(Supplied material Opens)

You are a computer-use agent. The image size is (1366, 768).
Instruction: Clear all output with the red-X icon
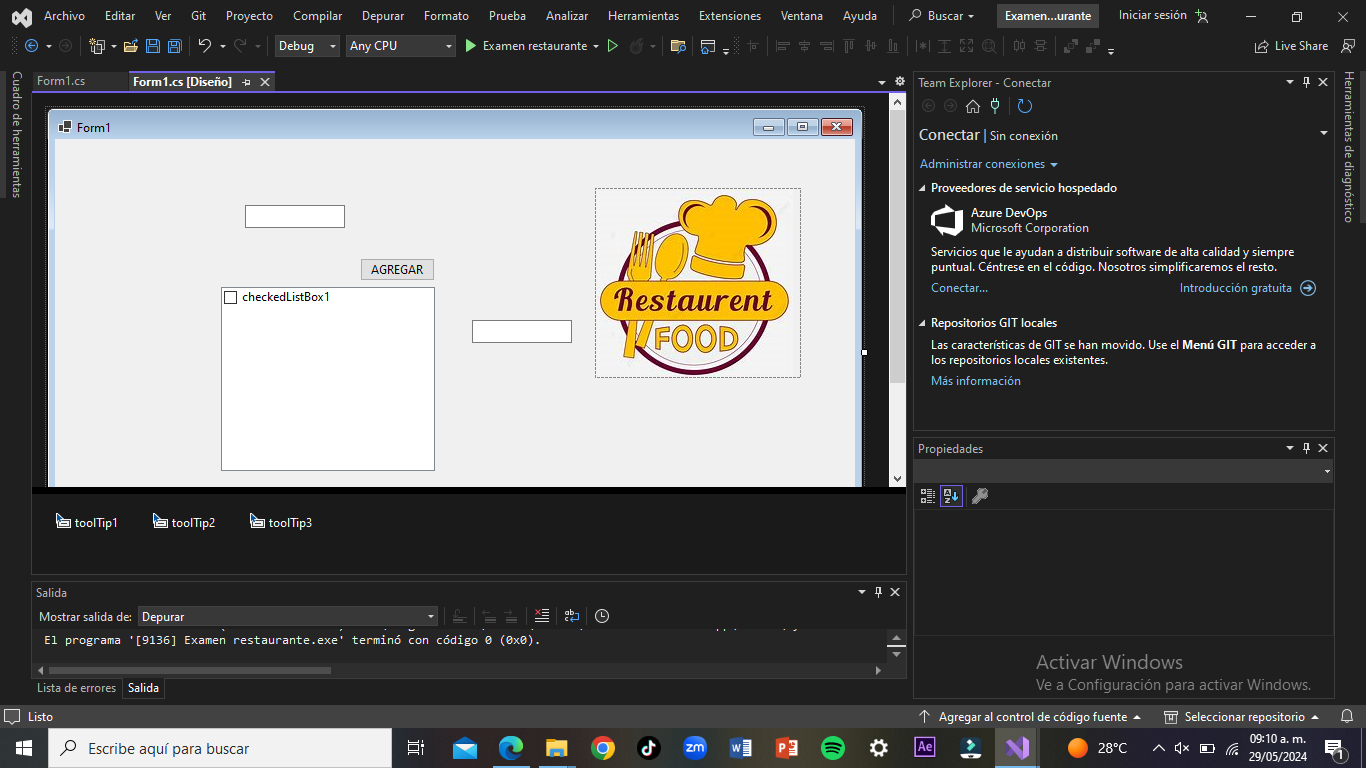[x=541, y=616]
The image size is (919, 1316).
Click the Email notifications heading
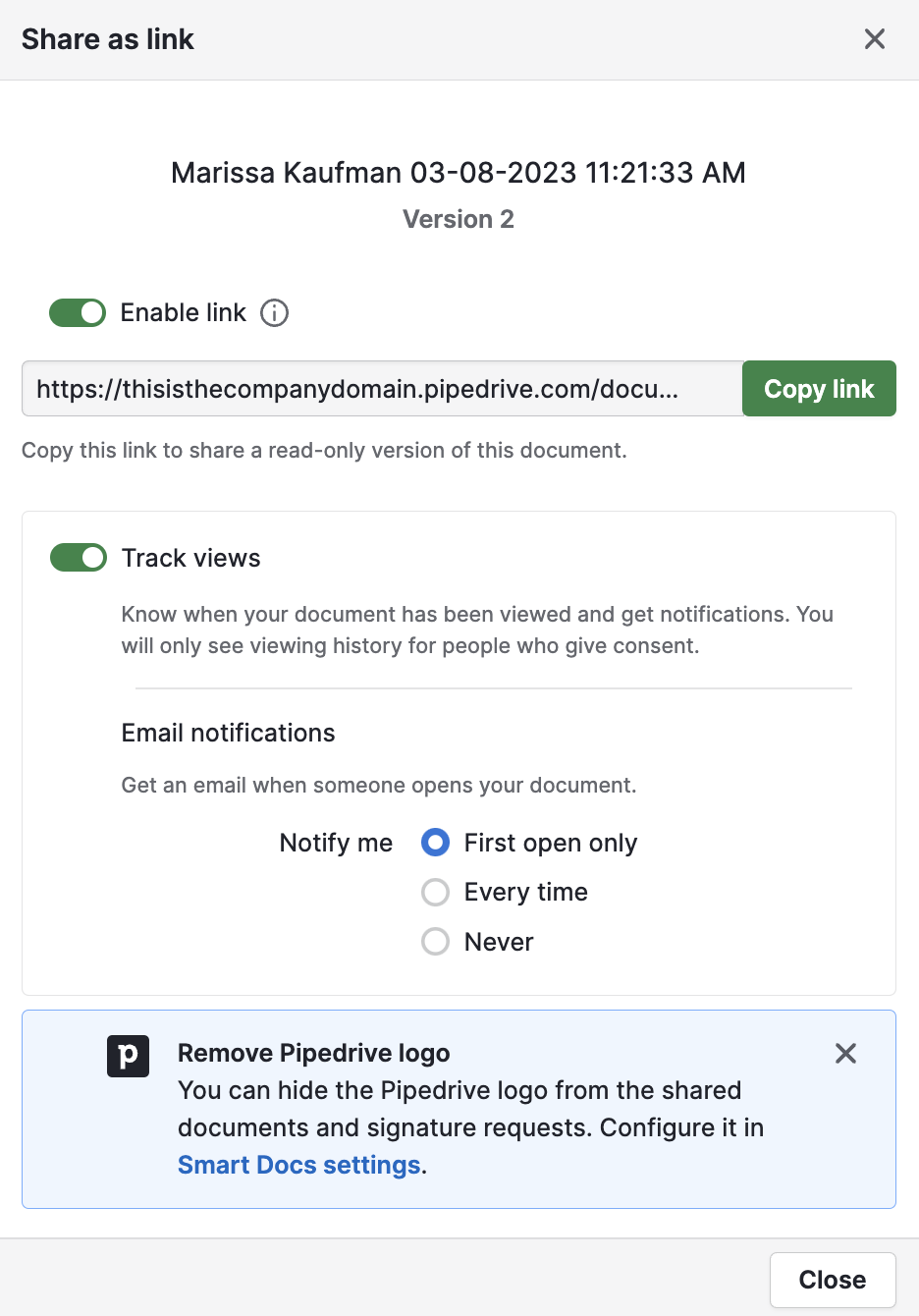click(x=228, y=733)
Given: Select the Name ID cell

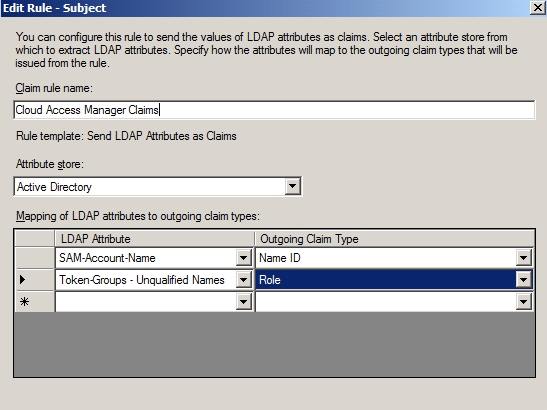Looking at the screenshot, I should pyautogui.click(x=394, y=258).
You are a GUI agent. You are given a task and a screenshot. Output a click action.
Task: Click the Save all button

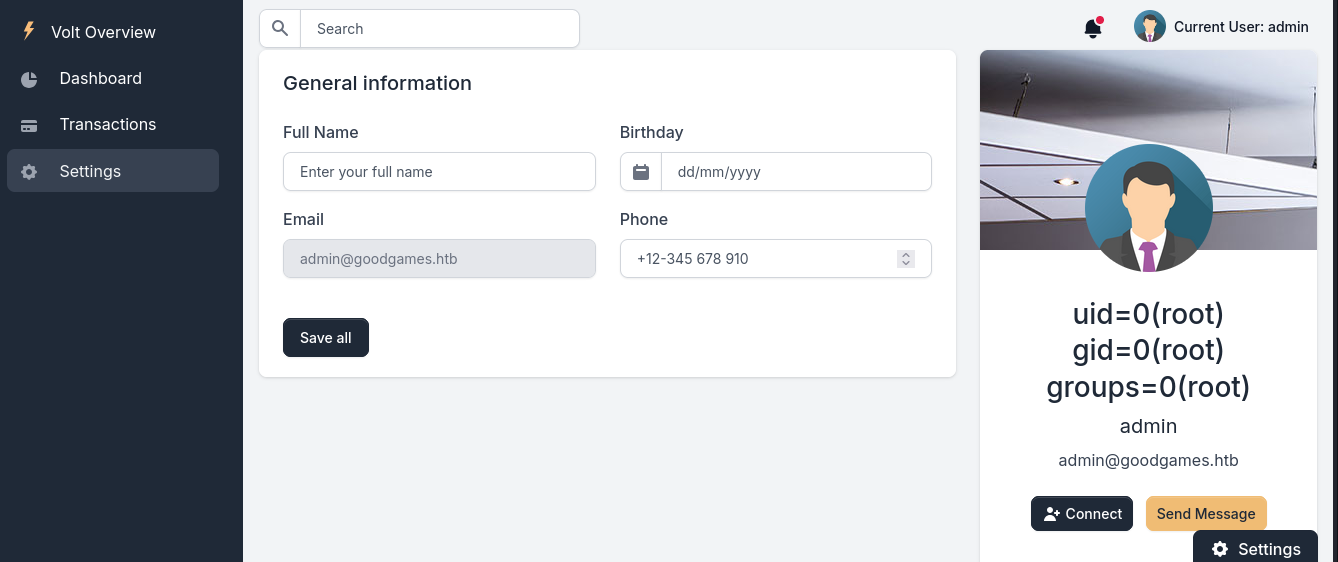pyautogui.click(x=326, y=338)
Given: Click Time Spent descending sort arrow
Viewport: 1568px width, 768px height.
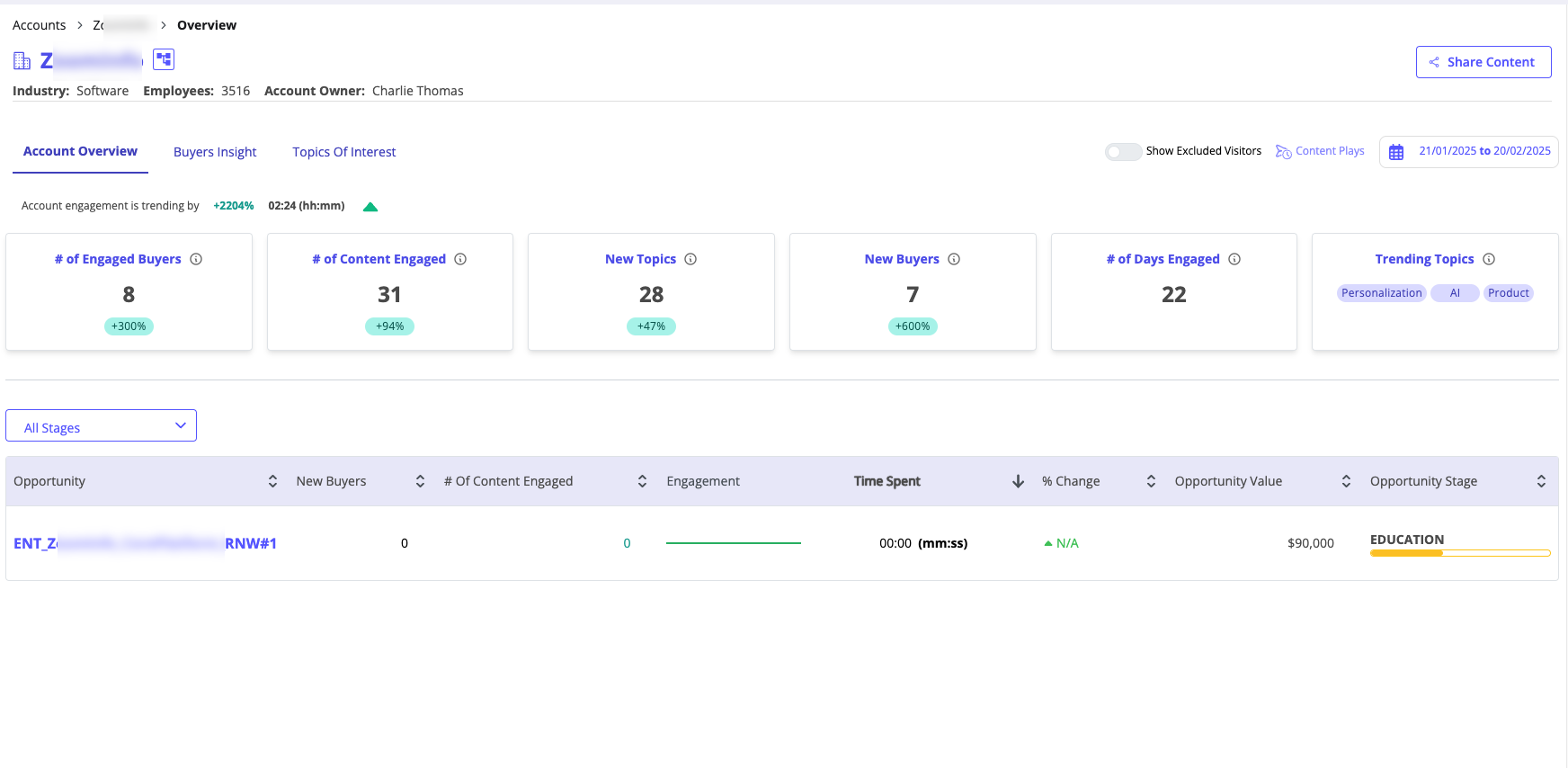Looking at the screenshot, I should pos(1018,481).
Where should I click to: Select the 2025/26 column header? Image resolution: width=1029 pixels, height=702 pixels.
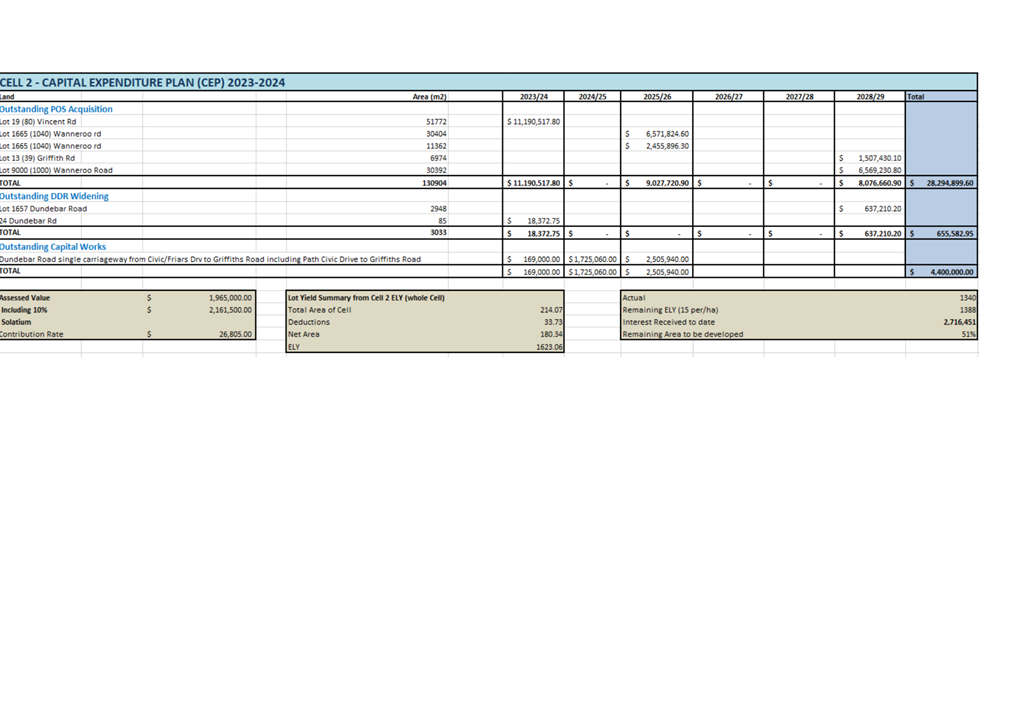[x=657, y=96]
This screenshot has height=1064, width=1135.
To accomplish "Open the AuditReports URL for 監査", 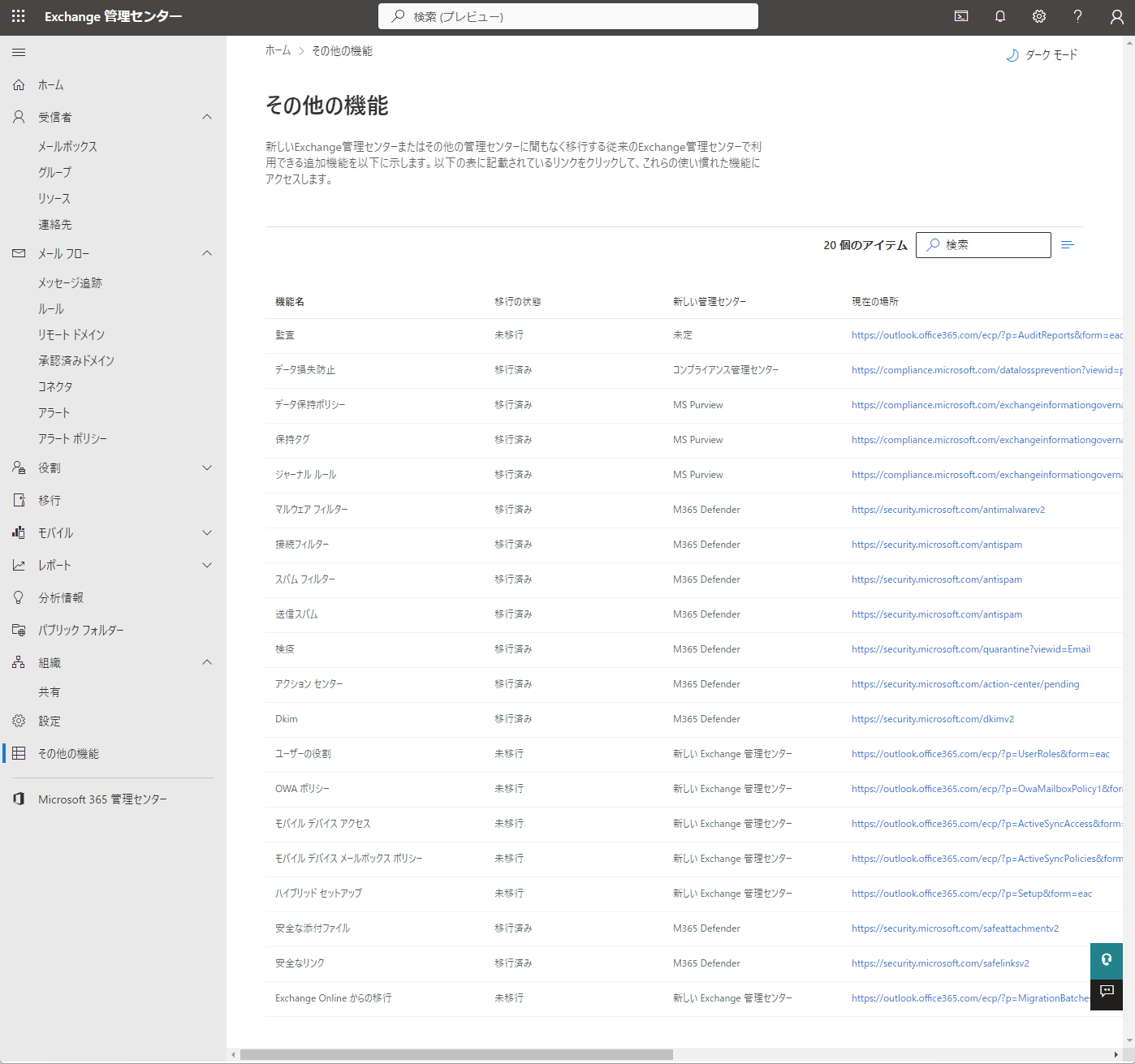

(Supplied material Closes)

What you should do: Would you retype all the lines shown above, exactly as written and without any picture?

Solution:
You are a computer-use agent. The image size is (1366, 768).
Instruction: Clear all output with the red-X icon
[x=541, y=616]
The image size is (919, 1316).
Click the Email notifications heading
click(x=228, y=733)
Given: Select the Name ID cell

Looking at the screenshot, I should pyautogui.click(x=394, y=258).
You are a GUI agent. You are given a task and a screenshot. Output a click action.
Task: Click the Save all button

pyautogui.click(x=326, y=338)
Given: Click Time Spent descending sort arrow
Viewport: 1568px width, 768px height.
Looking at the screenshot, I should pos(1018,481).
Where should I click to: Select the 2025/26 column header? Image resolution: width=1029 pixels, height=702 pixels.
[x=657, y=96]
This screenshot has height=1064, width=1135.
To accomplish "Open the AuditReports URL for 監査", 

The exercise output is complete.